May 07, 2008

What Can We Learn From Sled Dogs?

This is why I love reading the NY Times Science pages. Tuesday's issue has an article that describes how the Defense Advanced Research Project Agency (DARPA) is studying sled dogs to find out why the heck they don't collapse with fatigue despite maintaining an extended caloric burn rate that puts Tour de France cyclists to shame.

Researchers Seek to Demystify the Metabolic Magic of Sled Dogs

The dogs endurance abilities are legendary, but even so the details are staggering: when competing in the Iditarod, a multi-week trek over 1100 miles of Arctic trail, the dogs burn 240 calories per pound per day, 2.4 times the metabolic burn rate Lance Armstrong maintains when touring the Pyrenees, and yet somehow they do not exhaust their reserves of fat and glycogen.

Dr.

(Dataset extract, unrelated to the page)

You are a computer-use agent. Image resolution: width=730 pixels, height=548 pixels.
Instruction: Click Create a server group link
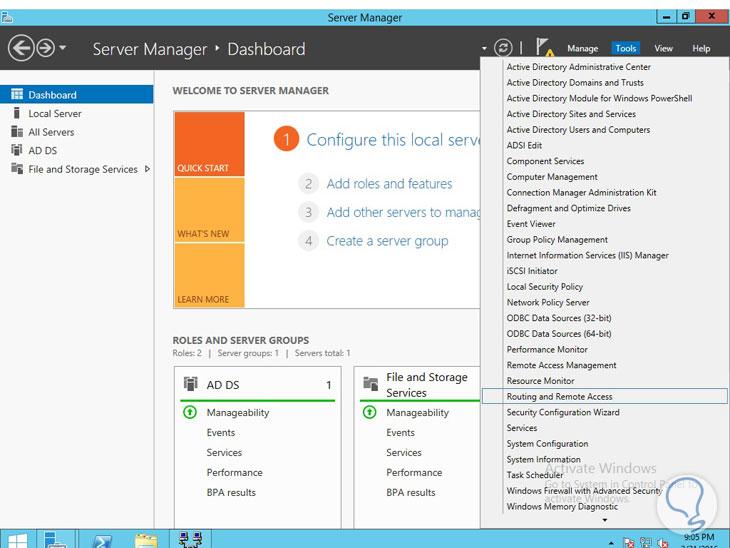coord(387,241)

Michael Davis that there is a biological "switch" that the dogs turn on that makes them such great athletes on the trail. He also believes that other species might have the same ability to activate this switch.

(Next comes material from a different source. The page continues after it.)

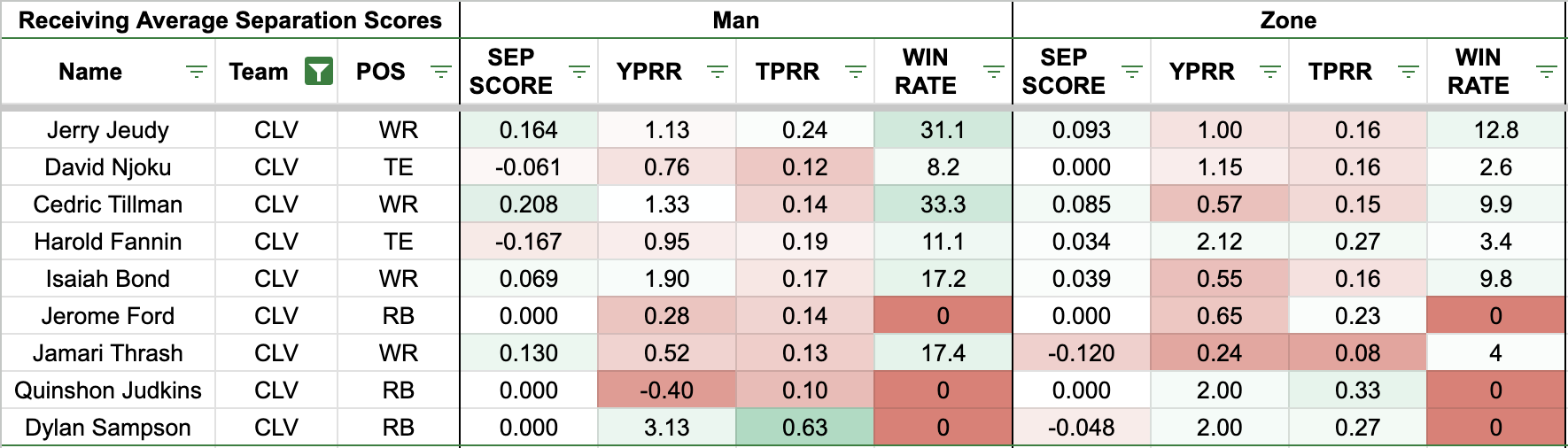Click the Name column filter icon
1568x448 pixels.
(x=196, y=72)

"They have a hidden strategy that they can turn on," he said. “We are confident that humans have the capacity for that strategy. We have to figure out how dogs are turning it on to turn it on in humans."

Or is it possible the dogs are just more motivated than other species?

As I read, I couldn't help remembering the incredible passage from Jack London's "Call of the Wild," describing a dog who kept wanting to pull the sled, even unto death:

"He pleaded with his eyes to remain there. The driver was perplexed. His comrades talked of how a dog could break its heart through being denied the work that killed it, and recalled instances they had known, where dogs, too old for the toil, or injured, had died because they were cut out of the traces. Also, they held it a mercy, since Dave was to die anyway, that he should die in the traces, heart-easy and content. So he was harnessed in again, and proudly he pulled as of old, though more than once he cried out involuntarily from the bite of his inward hurt. Several times fell down and was dragged in the traces, and once the sled ran upon him so that he limped thereafter on one of his hind legs.

But he held out till camp was reached, when his driver made a place for him by the fire. Morning found him too weak to travel. At harness-up time he tried to crawl to his driver. By convulsive efforts he got on his feet, staggered, and fell. Then he wormed his way forward slowly toward where the harnesses were being put on his mates. He would advance his fore legs and drag up his body with a sort of hitching movement, when he would advance his fore legs and hitch ahead again for a few more inches. His strength left him, and the last his mates saw of him he lay gasping in the snow and yearning toward them."


I've known runners like that.

3 comments:

Sled Dog Action Coalition said...

Many mushers have reported that their dogs lose a lot of weight racing in the Iditarod. The dogs aren't "fatigue-proof" and often get worn out by racing. Their copper enzymes get depleted, which leads to anemia and fatigue. For the facts, visit the Sled Dog Action Coalition website, http://www.helpsleddogs.org.

ZLBDAD said...

Oh I have such mixed feelings. Do I WANT to run for so long....so hard...

WolfMoon said...

Having been around sled dogs a LOT, I found the NYT article fascinating. While nobody denies that the dogs can and do get tired, their endurance is amazing. Finally, here is a study that explains why they can keep going long after a human athlete would have crashed!

I have found the modern world of sled dog racing quite different from Jack London's tales. The abuse and neglect he described is no longer the norm. In fact, in all of my mushing, I have only seen trust and respect between mushers and their dogs. However, the spirit and drive of the dogs is very much the same!